## Problem details
Using the data below, gather each line that includes the word "Focus".
-------- Records for this exercise --------
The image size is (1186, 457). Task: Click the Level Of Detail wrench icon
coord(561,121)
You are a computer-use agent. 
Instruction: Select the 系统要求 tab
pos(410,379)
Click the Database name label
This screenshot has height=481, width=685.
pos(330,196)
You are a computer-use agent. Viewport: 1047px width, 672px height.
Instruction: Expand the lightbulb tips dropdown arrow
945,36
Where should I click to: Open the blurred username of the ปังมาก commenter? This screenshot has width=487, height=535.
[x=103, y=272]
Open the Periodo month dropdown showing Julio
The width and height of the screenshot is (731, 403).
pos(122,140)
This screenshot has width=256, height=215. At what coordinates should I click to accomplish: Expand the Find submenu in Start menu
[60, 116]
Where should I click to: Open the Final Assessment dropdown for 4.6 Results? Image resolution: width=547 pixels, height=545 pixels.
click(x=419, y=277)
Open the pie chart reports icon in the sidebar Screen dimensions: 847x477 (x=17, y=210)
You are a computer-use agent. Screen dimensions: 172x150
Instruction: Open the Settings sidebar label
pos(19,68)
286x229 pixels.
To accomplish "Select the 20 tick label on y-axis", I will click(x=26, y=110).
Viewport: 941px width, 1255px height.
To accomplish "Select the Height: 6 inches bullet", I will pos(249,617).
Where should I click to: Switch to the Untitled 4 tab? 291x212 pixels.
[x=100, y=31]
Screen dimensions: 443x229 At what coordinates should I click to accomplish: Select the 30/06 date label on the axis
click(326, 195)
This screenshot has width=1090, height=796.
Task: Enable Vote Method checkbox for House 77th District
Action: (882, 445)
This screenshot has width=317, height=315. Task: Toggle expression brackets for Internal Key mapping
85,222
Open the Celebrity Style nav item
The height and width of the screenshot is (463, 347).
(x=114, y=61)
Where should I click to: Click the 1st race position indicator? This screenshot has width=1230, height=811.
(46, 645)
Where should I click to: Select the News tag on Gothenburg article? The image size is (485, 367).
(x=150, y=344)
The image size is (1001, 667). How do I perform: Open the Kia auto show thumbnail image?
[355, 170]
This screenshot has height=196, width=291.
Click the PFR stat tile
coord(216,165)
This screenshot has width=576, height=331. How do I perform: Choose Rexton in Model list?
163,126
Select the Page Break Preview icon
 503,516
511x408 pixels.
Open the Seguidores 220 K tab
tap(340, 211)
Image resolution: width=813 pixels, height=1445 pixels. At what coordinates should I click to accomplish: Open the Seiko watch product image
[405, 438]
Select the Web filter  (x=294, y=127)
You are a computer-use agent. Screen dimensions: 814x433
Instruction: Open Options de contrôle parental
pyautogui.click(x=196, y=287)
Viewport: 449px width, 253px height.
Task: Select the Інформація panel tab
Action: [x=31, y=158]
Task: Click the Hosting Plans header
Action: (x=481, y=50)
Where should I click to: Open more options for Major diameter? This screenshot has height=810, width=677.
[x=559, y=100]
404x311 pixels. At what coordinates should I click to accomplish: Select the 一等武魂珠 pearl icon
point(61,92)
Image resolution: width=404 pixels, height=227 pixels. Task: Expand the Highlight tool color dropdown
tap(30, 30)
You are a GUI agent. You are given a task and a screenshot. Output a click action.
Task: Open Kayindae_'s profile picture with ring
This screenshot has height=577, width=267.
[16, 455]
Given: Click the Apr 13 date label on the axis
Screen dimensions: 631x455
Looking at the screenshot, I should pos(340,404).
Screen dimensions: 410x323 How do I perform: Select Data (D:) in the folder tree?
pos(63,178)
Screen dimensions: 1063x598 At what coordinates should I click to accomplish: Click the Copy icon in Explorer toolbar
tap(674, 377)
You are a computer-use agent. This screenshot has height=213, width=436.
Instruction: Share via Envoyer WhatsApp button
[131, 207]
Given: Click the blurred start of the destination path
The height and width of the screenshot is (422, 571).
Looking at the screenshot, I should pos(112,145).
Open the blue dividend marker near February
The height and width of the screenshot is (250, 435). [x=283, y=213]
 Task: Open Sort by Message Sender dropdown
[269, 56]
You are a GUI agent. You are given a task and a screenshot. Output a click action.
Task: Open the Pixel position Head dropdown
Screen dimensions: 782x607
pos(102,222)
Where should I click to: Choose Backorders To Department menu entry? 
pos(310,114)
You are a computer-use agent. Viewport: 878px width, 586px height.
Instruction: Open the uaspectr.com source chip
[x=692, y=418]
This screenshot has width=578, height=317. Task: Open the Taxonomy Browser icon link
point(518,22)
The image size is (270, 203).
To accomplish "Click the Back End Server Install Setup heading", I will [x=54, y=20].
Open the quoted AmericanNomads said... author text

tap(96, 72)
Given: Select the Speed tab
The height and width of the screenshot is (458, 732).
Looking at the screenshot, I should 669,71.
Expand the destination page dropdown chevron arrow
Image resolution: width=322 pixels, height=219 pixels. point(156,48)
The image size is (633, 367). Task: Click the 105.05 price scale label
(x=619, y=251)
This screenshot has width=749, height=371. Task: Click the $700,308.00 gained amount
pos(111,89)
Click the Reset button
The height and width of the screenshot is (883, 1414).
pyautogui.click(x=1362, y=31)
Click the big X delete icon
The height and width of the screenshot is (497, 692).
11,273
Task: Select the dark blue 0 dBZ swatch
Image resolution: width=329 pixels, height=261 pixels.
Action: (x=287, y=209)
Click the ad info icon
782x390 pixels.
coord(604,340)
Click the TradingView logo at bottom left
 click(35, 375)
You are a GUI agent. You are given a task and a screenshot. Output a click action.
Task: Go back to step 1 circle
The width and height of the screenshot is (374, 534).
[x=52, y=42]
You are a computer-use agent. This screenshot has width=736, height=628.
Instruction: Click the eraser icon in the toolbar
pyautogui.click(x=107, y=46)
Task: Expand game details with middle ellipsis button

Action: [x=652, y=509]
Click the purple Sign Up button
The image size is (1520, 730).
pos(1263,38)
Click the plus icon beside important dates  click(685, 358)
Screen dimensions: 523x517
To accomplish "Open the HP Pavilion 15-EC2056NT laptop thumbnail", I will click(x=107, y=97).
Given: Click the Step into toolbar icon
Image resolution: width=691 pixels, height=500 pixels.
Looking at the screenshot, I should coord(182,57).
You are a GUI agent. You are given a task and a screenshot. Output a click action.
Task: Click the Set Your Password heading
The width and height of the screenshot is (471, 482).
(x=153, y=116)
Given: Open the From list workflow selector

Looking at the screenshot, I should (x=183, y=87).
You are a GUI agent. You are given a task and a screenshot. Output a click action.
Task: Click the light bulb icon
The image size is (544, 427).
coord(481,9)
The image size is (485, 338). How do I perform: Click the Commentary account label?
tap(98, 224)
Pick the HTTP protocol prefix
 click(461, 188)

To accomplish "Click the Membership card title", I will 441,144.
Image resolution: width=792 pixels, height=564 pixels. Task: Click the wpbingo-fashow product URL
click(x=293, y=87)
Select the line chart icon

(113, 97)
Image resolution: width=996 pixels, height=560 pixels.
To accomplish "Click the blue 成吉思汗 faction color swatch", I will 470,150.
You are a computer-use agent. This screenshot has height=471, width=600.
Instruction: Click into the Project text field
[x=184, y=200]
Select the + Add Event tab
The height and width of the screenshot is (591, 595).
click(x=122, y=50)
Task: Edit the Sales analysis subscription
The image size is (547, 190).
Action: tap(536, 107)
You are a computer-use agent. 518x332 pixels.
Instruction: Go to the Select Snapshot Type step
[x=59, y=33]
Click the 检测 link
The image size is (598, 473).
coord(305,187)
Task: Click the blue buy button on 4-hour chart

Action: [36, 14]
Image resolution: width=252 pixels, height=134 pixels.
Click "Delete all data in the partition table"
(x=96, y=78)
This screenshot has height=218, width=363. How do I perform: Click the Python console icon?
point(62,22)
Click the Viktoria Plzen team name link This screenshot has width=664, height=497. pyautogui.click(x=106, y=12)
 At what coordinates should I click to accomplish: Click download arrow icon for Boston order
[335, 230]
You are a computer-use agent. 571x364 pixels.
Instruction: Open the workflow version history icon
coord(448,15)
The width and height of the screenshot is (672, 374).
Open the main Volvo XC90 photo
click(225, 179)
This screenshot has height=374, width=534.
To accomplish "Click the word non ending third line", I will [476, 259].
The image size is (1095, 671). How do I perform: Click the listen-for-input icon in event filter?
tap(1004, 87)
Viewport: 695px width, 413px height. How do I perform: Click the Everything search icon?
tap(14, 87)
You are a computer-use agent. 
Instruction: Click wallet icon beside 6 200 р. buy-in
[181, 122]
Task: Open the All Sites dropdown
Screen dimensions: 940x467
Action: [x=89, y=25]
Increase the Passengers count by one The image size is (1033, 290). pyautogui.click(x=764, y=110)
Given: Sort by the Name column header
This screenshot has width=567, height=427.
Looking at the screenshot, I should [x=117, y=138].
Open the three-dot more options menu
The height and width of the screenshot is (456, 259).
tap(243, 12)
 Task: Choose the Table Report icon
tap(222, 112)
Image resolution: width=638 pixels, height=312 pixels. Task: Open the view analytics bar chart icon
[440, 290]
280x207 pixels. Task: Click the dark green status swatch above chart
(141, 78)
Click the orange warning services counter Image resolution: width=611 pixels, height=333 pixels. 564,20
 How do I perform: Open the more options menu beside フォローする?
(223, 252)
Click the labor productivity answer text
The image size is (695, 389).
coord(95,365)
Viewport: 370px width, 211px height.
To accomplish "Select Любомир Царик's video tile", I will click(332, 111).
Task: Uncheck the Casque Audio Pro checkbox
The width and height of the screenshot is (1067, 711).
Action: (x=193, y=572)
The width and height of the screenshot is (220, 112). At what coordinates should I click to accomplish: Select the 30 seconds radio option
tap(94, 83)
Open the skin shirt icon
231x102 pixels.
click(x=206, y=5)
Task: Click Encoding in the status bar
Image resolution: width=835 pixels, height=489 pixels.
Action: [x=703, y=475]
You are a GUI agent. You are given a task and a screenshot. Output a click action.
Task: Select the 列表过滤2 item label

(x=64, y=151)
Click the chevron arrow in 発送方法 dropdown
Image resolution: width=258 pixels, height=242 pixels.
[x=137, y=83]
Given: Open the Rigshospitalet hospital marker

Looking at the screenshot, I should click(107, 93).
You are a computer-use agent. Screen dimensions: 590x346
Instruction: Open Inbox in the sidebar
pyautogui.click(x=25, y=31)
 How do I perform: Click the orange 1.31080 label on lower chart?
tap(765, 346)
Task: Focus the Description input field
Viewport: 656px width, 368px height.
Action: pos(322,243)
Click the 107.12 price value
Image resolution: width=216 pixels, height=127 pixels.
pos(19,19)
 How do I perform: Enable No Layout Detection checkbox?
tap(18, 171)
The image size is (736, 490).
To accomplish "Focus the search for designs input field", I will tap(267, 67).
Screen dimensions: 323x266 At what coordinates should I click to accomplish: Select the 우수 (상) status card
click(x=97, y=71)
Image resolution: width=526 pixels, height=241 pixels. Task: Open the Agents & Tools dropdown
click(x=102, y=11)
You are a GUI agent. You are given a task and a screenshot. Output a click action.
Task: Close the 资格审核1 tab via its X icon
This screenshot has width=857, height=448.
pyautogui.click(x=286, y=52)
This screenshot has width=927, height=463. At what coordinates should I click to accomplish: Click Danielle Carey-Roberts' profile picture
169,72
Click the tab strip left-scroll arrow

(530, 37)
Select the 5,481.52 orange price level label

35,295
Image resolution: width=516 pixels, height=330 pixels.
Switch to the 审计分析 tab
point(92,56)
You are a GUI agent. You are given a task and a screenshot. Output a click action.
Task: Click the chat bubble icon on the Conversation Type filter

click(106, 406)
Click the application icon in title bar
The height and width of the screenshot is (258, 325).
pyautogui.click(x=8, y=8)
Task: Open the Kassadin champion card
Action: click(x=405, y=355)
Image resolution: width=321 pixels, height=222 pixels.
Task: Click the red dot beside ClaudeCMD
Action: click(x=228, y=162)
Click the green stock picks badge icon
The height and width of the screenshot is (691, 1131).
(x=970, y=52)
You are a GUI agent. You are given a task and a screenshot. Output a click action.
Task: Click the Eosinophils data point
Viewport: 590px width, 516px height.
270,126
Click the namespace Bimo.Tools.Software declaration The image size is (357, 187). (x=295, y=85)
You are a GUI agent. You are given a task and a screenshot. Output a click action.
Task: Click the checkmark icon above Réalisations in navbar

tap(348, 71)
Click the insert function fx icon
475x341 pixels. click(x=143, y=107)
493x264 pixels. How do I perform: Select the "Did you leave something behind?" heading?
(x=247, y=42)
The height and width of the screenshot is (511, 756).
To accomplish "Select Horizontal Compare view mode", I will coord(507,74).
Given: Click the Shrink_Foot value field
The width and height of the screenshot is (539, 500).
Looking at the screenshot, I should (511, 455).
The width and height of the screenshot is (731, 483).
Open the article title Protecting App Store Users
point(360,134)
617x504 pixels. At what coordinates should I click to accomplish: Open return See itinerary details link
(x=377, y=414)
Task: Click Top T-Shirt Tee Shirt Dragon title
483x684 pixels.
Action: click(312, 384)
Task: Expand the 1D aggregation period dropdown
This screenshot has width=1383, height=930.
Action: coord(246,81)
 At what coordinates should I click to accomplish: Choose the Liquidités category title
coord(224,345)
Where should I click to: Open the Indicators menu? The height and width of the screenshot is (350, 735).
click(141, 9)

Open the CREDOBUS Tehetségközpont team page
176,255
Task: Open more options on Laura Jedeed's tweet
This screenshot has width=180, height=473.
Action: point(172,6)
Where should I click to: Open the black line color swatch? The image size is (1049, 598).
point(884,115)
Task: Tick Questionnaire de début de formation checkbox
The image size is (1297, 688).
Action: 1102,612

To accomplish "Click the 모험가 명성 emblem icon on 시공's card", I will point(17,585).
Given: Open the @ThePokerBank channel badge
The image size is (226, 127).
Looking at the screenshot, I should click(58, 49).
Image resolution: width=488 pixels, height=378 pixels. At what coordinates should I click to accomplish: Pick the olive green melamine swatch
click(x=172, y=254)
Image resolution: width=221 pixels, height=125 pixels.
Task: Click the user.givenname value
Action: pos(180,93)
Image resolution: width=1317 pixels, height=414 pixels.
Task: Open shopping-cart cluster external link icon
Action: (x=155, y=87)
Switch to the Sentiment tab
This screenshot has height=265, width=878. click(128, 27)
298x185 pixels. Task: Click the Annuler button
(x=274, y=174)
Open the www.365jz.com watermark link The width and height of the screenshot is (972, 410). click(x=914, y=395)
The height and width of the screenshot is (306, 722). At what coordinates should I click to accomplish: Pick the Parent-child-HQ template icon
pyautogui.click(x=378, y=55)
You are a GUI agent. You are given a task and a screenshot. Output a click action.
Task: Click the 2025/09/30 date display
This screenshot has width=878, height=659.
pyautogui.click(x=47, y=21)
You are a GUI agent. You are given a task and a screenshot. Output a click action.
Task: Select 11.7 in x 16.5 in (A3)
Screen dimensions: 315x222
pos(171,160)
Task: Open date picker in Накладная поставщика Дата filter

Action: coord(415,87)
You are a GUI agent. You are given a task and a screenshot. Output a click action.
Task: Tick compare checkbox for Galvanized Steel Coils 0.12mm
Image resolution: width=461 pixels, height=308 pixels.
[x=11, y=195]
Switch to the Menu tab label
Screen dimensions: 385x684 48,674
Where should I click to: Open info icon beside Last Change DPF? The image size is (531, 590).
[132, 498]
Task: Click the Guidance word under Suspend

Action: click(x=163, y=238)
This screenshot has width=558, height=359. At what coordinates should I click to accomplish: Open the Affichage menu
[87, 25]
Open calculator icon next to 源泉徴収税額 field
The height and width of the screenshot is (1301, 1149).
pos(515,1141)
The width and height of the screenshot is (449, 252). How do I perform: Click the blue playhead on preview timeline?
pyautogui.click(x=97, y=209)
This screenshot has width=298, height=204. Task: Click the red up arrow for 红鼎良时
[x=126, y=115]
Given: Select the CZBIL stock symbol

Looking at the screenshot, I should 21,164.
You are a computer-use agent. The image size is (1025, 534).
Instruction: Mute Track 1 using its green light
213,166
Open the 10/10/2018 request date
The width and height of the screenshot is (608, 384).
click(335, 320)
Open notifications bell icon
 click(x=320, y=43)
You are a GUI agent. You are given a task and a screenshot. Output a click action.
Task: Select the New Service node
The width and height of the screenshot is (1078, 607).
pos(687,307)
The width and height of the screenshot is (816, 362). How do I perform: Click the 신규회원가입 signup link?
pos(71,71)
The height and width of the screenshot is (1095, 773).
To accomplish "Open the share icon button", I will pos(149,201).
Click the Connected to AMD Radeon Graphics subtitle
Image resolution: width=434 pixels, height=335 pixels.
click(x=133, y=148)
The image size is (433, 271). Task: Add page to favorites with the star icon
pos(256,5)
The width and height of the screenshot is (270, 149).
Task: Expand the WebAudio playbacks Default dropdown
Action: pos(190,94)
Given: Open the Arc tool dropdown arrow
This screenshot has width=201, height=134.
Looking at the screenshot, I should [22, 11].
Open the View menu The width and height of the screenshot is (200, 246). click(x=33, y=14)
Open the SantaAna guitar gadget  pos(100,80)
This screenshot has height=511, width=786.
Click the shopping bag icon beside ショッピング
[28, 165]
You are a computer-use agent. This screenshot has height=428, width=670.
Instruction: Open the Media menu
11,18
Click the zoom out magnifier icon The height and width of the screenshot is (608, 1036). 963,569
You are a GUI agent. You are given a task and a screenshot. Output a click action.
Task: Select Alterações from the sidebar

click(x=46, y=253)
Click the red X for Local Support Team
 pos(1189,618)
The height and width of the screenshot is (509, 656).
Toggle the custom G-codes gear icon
--------
## Answer box
Task: Focus the Description input field
To accomplish "Focus the search for designs input field", I will tap(267, 67).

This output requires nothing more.